My sons and I share a common interest in films. On long drives, out at dinner, or most any time at all, our conversation often turns to a remembered quote from a movie.  Invariably it is from a scene in a film like My Cousin Vinnie, starring Joe Pesci and Marisa Tomei.  Or Tin Men, where Danny DeVito teams up with Richard Dreyfuss.  You remember Tin Men, the 1987 film about aluminum siding salesmen in Baltimore?  We have almost memorized the film. Any mention of a line leads to us breaking into uncontrollable laughter.

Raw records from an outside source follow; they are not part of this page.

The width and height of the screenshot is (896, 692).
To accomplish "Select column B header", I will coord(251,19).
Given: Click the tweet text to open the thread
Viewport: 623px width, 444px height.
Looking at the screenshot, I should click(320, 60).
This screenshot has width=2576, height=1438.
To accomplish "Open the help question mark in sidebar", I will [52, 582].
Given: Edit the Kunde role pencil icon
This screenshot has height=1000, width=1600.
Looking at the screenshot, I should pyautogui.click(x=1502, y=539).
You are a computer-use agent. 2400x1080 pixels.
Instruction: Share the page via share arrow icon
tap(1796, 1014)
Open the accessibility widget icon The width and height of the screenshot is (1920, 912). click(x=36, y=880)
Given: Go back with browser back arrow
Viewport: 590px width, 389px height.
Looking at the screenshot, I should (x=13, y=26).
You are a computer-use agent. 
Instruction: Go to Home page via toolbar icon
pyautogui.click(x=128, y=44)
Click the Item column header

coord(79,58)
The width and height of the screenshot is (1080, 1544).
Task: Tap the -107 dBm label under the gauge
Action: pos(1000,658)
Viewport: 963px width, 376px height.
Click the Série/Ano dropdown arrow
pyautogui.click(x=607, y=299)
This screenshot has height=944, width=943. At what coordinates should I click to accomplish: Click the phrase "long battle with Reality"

There is a scene in Tin Men where salesman Sam tells us he is inspired to come to a closer relationship with God. Recalling a smorgasbord with his wife, he reports, “you know, I’m beginning to believe in God.  I’m looking at all this food, I see all these vegetables, and I think, all these things came outta the ground. I see tomatoes, outta the ground, carrots, outta the ground, radishes outta the ground. And I think, all of these things come outta the ground.  And I’m just talkin’ about the vegetables, I haven’t gotten to the fruits yet. And I think, how can that be? How can all these things come outta the ground? With all these things comin’ outta the ground, there must be a God.”[i]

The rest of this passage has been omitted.